I think that many recognize that the celibacy RULE (not necessarily a voluntary choice) is an outmoded relic of medeival times which remains because of adherence to tradition rather than anything taught by Jesus Christ.
Celibacy was started as a requirement for priests to prevent church property from being inherited by the firstborn son of a family.
Its not as if there werent PLENTY of cases of those not being celubate fathering children. But, since the offspring were “illegitimate” they cpuld not inherit
That was the prevailing custom in those times but is no longer a factor in modern times.
There really is no good reason, spiritual or otherwise for continuing the celibacy rule and most thinking Catholics (as well as the rest of the world) recognize this.
Priests in the Orthodox Chirch (The closest parallel to the RC church) marry and it’s obvious their ministry does not suffer.
Likewise, if a married Episcopal Priest converts to RC, he is not required to forsake his wife and family and functions just fine in the priesthood, even tho married.
As a matter of fact, in those instances, who do you think married couples overwhelmingly choose to go to for confession or counseling? The married, priest obviously.
Celibacy is an outmoded relic with no real compelling reason either spiritual or financial for it’s ongoing requirement for a priest.
If someone chooses this freely because they feel it is their spiritual calling, that’s different and does have a spiritual basis recognized in the scriptures. But even the Apostle Paul and the early church leaders did not require it.

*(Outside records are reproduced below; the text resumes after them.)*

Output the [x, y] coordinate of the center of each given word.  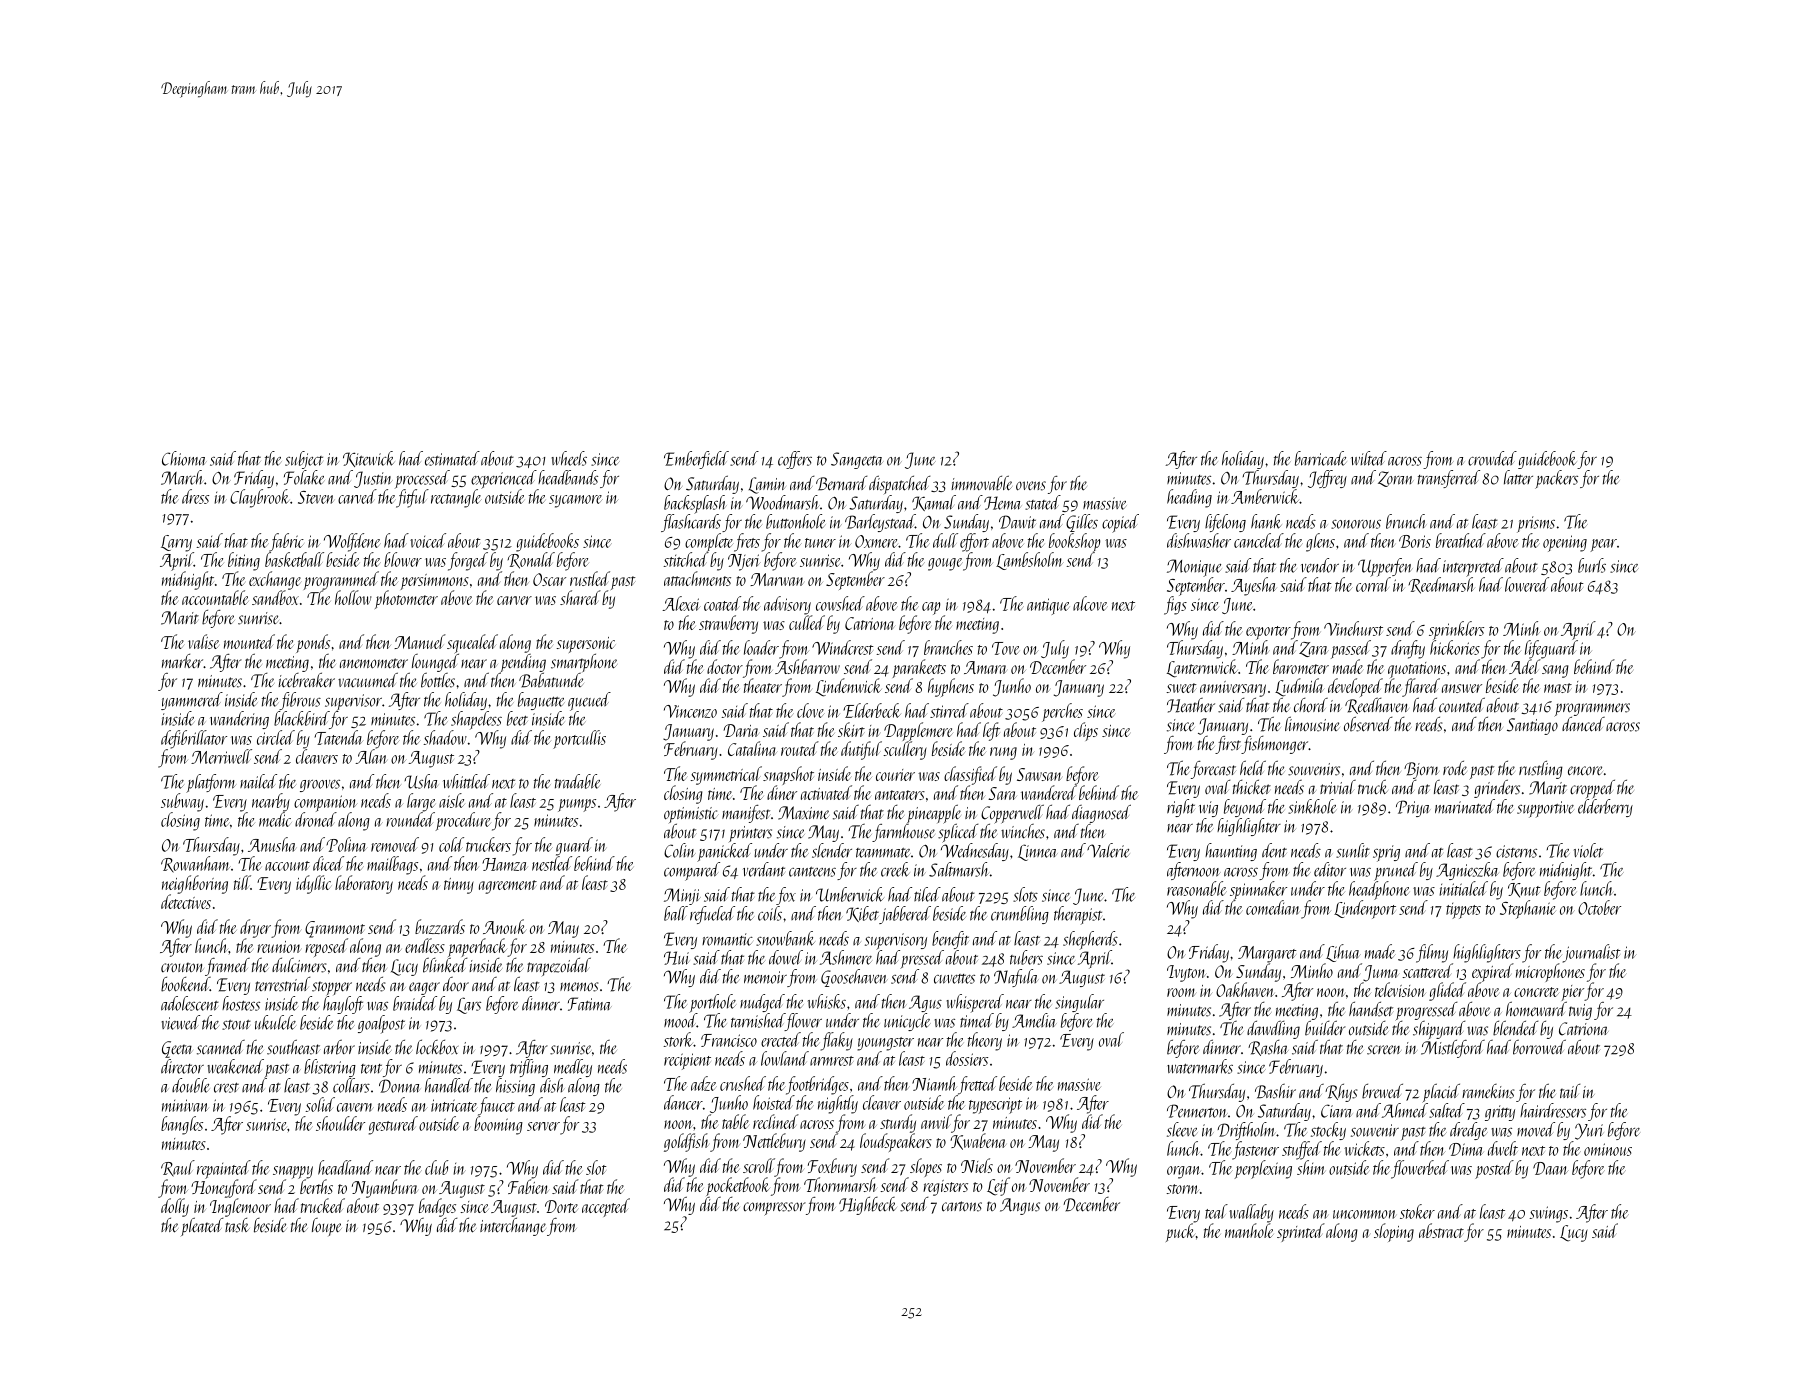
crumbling [1020, 915]
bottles [438, 680]
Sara [1002, 793]
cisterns [1516, 851]
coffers [795, 460]
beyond [1245, 808]
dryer [255, 928]
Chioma [184, 458]
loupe [327, 1227]
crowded [1492, 458]
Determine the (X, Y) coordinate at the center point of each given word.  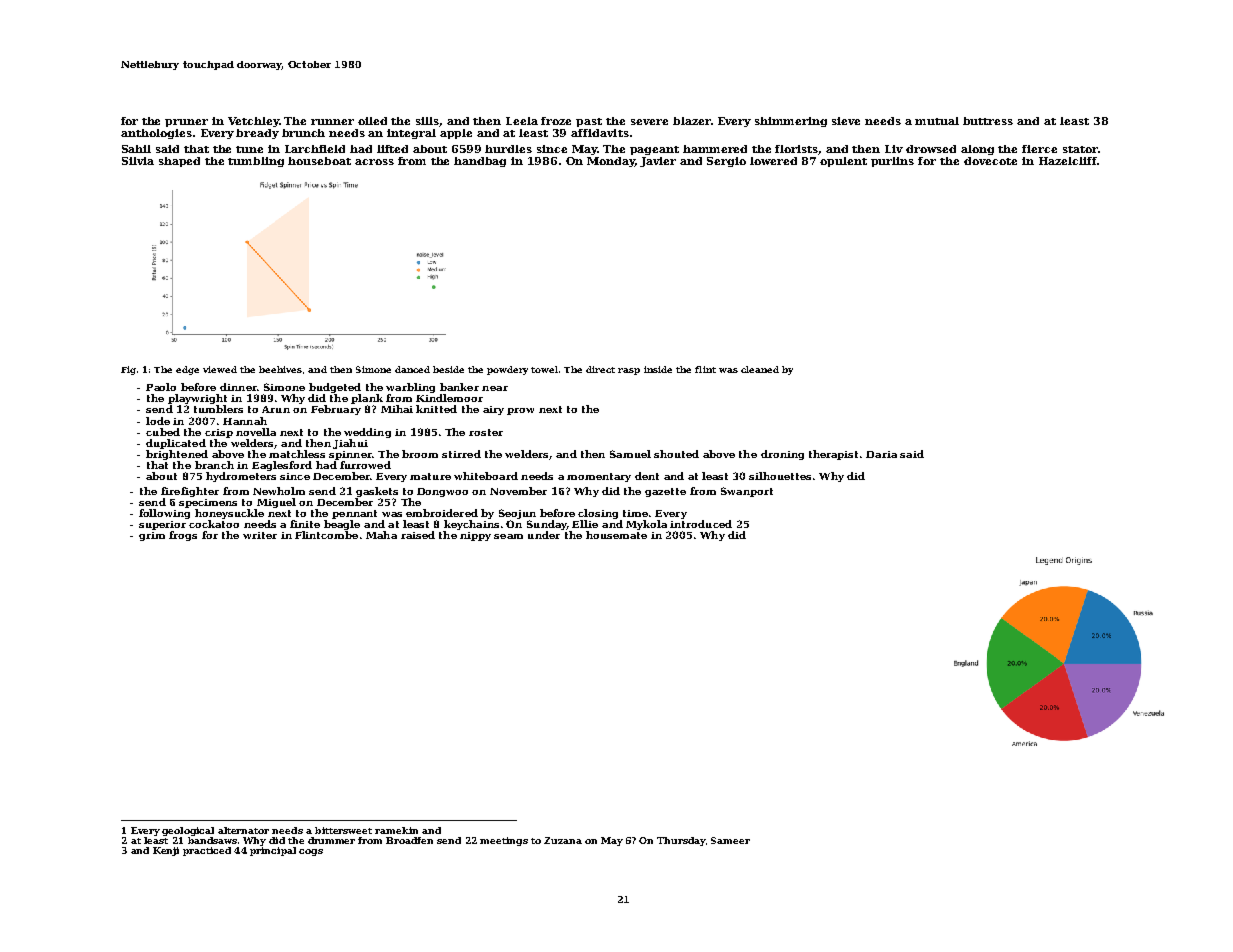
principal (273, 851)
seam (508, 536)
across (374, 162)
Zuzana (563, 840)
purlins (892, 162)
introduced (701, 524)
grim (152, 536)
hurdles (508, 149)
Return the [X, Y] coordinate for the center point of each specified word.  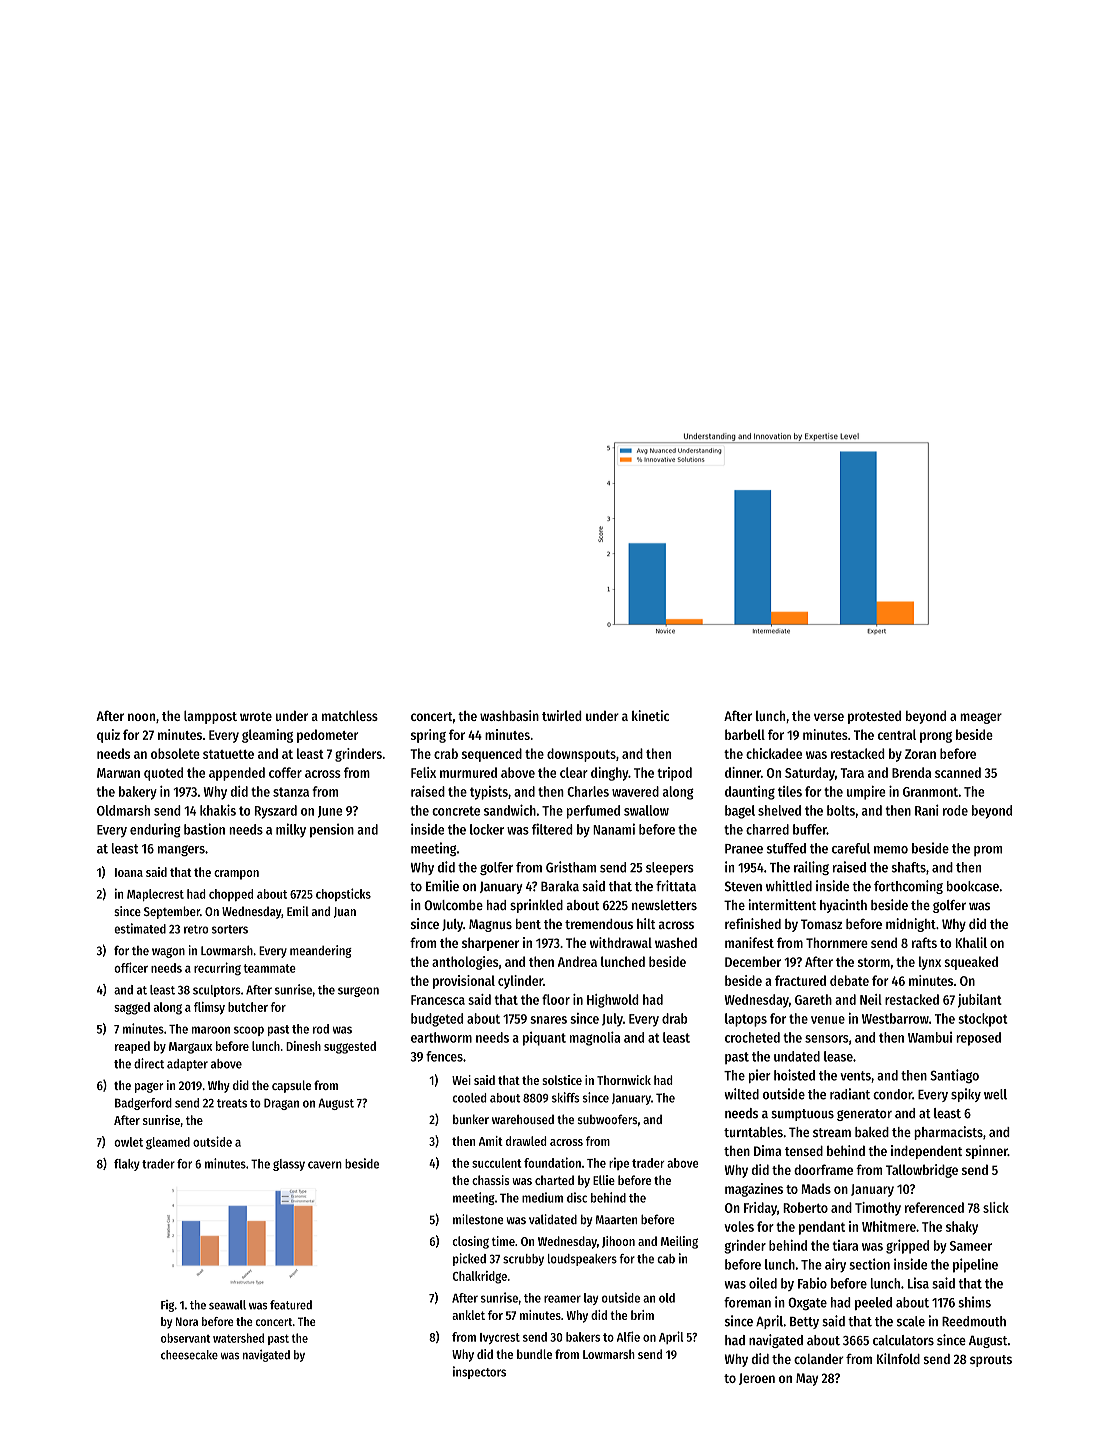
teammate [269, 968]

Voluntary and required are totally different and the RC church is losing many excellent potential priests because of requiring it. Why not simply encourage it (as many of the Apostles did) and let each decide for himself.
It’s a medieval relic long past it’s usefulness with no Biblical backing and most people recognize it.
Personally, it doesn’t affect me one way or another, but you asked a Q and I’m just giving you the reasoning that many of my RC friends have expressed.
I think the media should stay out of it. It’s a church decision.
But it does have ramifications in the real world as well and most of those are negative.